Report how many lines of the material below contain the string "height", treating uppercase and lowercase as distinct. Give only the number.

EXERCISE DATA:
— Begin —
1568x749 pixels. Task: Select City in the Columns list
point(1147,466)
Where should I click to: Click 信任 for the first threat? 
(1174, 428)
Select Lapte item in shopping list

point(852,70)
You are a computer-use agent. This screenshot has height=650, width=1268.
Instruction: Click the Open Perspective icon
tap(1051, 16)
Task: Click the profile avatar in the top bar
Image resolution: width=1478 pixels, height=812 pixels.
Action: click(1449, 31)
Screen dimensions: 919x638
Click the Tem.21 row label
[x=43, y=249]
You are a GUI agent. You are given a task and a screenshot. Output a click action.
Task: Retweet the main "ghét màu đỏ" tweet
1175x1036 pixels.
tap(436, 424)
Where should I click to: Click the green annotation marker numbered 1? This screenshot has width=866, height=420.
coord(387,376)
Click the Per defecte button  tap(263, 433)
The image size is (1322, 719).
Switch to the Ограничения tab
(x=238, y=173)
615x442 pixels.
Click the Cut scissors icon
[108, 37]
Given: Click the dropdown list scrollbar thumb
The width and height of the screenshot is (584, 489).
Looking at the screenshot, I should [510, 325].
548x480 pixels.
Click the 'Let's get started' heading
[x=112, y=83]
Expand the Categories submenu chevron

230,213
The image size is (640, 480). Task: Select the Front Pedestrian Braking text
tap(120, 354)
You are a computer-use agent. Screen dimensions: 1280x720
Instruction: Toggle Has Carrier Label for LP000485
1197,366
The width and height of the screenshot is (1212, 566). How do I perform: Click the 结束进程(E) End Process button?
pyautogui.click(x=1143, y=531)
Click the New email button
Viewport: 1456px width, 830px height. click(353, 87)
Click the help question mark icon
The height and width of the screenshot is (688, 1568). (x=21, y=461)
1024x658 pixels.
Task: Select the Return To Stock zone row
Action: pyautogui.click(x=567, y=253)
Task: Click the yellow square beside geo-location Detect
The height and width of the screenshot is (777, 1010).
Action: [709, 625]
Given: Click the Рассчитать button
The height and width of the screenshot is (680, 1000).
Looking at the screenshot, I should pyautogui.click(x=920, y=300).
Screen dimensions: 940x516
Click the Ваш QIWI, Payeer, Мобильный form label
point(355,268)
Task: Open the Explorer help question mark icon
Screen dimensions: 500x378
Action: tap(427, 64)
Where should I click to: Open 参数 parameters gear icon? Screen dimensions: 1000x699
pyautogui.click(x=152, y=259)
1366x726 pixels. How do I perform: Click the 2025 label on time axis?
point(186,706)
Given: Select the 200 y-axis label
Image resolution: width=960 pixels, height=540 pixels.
— End —
THE SOLUTION: 10